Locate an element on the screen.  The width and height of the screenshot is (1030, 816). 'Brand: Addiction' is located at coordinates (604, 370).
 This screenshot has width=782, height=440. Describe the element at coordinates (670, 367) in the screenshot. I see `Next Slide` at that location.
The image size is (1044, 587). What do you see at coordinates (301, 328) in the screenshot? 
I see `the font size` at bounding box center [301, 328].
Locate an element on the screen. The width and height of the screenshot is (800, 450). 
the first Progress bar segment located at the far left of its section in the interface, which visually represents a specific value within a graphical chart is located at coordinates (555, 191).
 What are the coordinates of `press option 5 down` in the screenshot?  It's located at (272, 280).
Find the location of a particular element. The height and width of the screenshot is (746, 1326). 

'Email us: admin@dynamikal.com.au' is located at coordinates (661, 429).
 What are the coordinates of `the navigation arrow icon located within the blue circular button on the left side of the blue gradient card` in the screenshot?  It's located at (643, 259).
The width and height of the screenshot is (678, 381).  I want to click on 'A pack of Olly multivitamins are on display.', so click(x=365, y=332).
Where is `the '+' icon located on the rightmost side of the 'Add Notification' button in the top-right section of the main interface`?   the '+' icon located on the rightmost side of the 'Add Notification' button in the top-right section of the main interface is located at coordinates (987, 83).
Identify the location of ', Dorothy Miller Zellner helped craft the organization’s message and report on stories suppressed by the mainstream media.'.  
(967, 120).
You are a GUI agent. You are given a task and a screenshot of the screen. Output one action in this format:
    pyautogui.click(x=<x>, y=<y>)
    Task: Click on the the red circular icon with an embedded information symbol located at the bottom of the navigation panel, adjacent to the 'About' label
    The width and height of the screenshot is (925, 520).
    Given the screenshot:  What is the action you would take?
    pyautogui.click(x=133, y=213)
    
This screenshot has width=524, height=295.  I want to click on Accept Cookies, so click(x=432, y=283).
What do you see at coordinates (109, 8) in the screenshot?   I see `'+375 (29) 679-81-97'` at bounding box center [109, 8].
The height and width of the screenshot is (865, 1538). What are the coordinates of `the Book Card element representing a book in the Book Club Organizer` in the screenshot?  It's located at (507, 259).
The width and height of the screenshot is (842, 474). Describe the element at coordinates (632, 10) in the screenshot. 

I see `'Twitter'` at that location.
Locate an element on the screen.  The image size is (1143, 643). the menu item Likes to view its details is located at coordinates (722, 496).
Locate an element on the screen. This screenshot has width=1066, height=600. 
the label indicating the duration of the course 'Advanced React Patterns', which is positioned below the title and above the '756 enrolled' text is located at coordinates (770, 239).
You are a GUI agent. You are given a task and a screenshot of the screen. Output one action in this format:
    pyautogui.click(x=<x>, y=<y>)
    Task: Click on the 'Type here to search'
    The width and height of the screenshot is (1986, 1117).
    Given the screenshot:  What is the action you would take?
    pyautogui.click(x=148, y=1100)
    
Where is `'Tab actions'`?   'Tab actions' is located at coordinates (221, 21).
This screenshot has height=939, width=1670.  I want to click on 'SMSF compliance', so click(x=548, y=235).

........

- [GOAL]: Rewrite all the entries above, changing every "Locate an element on the screen" to "Find an element on the screen" and leaving everything else unchanged.

- [ANSWER TO THE TASK]:
Find an element on the screen.  The width and height of the screenshot is (1030, 816). 'Brand: Addiction' is located at coordinates (604, 370).
 This screenshot has width=782, height=440. Describe the element at coordinates (670, 367) in the screenshot. I see `Next Slide` at that location.
The image size is (1044, 587). What do you see at coordinates (301, 328) in the screenshot? 
I see `the font size` at bounding box center [301, 328].
Find an element on the screen. The width and height of the screenshot is (800, 450). 
the first Progress bar segment located at the far left of its section in the interface, which visually represents a specific value within a graphical chart is located at coordinates (555, 191).
 What are the coordinates of `press option 5 down` in the screenshot?  It's located at (272, 280).
Find the location of a particular element. The height and width of the screenshot is (746, 1326). 

'Email us: admin@dynamikal.com.au' is located at coordinates (661, 429).
 What are the coordinates of `the navigation arrow icon located within the blue circular button on the left side of the blue gradient card` in the screenshot?  It's located at (643, 259).
The width and height of the screenshot is (678, 381).  I want to click on 'A pack of Olly multivitamins are on display.', so click(x=365, y=332).
Where is `the '+' icon located on the rightmost side of the 'Add Notification' button in the top-right section of the main interface`?   the '+' icon located on the rightmost side of the 'Add Notification' button in the top-right section of the main interface is located at coordinates (987, 83).
Identify the location of ', Dorothy Miller Zellner helped craft the organization’s message and report on stories suppressed by the mainstream media.'.  
(967, 120).
You are a GUI agent. You are given a task and a screenshot of the screen. Output one action in this format:
    pyautogui.click(x=<x>, y=<y>)
    Task: Click on the the red circular icon with an embedded information symbol located at the bottom of the navigation panel, adjacent to the 'About' label
    The width and height of the screenshot is (925, 520).
    Given the screenshot:  What is the action you would take?
    pyautogui.click(x=133, y=213)
    
This screenshot has width=524, height=295.  I want to click on Accept Cookies, so click(x=432, y=283).
What do you see at coordinates (109, 8) in the screenshot?   I see `'+375 (29) 679-81-97'` at bounding box center [109, 8].
The height and width of the screenshot is (865, 1538). What are the coordinates of `the Book Card element representing a book in the Book Club Organizer` in the screenshot?  It's located at (507, 259).
The width and height of the screenshot is (842, 474). Describe the element at coordinates (632, 10) in the screenshot. 

I see `'Twitter'` at that location.
Find an element on the screen.  The image size is (1143, 643). the menu item Likes to view its details is located at coordinates (722, 496).
Find an element on the screen. This screenshot has width=1066, height=600. 
the label indicating the duration of the course 'Advanced React Patterns', which is positioned below the title and above the '756 enrolled' text is located at coordinates (770, 239).
You are a GUI agent. You are given a task and a screenshot of the screen. Output one action in this format:
    pyautogui.click(x=<x>, y=<y>)
    Task: Click on the 'Type here to search'
    The width and height of the screenshot is (1986, 1117).
    Given the screenshot:  What is the action you would take?
    pyautogui.click(x=148, y=1100)
    
Where is `'Tab actions'`?   'Tab actions' is located at coordinates (221, 21).
This screenshot has height=939, width=1670.  I want to click on 'SMSF compliance', so click(x=548, y=235).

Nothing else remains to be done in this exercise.